* _Problem description_: Comb through the entries for "will" and pull out each line that holds it.

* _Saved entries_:
▼

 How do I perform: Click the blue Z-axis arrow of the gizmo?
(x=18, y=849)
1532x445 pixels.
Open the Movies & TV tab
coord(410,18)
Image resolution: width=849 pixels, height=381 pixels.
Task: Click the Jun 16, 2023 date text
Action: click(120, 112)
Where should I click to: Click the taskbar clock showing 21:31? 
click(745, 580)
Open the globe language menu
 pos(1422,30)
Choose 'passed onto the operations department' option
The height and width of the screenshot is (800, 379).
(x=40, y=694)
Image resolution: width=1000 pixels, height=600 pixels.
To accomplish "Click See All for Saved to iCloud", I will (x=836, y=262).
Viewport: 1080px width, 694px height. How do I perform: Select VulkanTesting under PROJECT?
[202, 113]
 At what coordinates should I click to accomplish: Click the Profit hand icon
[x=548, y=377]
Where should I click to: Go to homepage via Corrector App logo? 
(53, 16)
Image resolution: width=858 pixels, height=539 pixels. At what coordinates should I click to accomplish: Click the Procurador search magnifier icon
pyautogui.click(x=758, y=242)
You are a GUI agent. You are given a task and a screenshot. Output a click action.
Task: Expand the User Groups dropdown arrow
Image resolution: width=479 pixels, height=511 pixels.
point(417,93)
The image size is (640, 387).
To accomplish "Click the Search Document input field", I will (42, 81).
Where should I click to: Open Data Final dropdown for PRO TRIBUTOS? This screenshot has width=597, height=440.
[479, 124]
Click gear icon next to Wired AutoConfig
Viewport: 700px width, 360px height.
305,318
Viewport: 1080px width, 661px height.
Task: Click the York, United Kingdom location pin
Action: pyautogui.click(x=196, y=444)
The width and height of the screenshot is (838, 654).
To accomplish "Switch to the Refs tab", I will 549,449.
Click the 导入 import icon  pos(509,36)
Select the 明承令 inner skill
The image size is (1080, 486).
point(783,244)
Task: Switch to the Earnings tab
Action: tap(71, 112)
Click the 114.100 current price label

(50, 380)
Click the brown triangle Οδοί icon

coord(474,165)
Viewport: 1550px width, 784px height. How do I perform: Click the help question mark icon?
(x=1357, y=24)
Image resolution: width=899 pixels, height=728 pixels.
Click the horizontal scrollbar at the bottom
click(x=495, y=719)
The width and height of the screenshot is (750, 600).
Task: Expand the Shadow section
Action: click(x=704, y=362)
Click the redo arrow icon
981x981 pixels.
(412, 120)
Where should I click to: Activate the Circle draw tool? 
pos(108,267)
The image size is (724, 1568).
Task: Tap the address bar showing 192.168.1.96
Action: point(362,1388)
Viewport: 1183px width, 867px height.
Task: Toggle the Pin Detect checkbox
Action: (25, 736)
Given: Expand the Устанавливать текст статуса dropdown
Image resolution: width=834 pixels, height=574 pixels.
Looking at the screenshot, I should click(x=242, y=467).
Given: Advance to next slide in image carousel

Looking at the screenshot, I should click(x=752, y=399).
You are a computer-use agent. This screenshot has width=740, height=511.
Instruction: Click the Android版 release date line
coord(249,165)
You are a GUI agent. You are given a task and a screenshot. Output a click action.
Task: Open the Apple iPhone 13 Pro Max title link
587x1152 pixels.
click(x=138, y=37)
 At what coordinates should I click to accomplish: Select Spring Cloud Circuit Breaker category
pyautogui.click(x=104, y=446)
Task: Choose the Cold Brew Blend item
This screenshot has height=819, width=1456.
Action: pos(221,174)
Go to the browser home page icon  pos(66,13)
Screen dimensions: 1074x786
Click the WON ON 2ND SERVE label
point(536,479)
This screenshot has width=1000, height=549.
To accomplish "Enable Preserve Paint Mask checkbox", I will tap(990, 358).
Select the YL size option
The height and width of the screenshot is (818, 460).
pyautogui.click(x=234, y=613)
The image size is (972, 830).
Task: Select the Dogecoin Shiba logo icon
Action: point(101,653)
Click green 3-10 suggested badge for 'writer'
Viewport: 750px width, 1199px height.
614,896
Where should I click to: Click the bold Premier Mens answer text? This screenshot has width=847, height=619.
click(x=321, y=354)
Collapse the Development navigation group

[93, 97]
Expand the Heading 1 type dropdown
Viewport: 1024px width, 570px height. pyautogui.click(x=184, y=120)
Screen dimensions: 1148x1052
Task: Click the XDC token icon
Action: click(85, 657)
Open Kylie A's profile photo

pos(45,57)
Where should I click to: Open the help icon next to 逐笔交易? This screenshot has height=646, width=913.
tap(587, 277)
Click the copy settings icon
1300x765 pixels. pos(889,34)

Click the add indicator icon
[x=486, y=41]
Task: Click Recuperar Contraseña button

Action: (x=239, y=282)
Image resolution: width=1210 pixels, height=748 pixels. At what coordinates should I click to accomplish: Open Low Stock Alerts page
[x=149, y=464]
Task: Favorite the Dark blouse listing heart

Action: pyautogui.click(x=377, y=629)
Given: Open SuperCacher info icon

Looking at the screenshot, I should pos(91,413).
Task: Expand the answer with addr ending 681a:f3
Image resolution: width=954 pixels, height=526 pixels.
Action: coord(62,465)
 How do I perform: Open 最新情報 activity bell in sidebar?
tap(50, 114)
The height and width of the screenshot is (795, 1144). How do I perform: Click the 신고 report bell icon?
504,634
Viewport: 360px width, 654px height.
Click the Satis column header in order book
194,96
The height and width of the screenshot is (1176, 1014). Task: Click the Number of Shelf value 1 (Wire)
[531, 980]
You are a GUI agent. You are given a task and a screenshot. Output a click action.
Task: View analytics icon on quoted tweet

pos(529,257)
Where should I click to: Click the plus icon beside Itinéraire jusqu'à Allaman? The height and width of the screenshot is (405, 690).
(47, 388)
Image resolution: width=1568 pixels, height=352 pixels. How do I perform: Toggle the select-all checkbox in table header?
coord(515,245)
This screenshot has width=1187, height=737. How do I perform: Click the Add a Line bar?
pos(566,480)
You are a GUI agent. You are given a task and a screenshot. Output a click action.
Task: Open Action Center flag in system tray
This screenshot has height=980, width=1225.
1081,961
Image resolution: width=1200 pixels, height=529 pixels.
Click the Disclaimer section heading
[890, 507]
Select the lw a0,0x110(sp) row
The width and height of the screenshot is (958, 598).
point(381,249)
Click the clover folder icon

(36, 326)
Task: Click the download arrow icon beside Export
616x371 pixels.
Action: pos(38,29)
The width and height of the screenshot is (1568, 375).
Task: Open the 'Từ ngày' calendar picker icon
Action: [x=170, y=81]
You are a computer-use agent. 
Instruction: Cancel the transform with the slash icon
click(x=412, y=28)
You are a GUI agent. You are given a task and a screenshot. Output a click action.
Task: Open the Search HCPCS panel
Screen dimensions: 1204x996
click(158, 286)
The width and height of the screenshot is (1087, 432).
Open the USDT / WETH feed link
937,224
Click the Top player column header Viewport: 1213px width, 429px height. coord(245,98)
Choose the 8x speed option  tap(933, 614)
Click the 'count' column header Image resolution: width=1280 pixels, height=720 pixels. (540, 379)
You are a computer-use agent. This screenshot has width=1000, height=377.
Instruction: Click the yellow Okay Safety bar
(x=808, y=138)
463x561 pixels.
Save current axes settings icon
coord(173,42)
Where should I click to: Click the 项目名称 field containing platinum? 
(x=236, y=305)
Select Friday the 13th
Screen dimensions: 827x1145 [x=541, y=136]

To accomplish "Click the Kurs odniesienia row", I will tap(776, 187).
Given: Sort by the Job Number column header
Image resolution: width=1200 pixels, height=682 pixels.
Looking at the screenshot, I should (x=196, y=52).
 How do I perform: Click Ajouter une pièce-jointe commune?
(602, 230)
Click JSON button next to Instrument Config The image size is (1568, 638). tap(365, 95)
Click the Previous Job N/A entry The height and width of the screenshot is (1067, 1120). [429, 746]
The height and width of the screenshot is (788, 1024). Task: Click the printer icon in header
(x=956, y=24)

▲

* _Solved exercise_:
To accomplish "Click See All for Saved to iCloud", I will (x=836, y=262).
To accomplish "Click the Search Document input field", I will (42, 81).
To accomplish "Switch to the Refs tab", I will 549,449.
To accomplish "Enable Preserve Paint Mask checkbox", I will tap(990, 358).
To accomplish "Click the Kurs odniesienia row", I will tap(776, 187).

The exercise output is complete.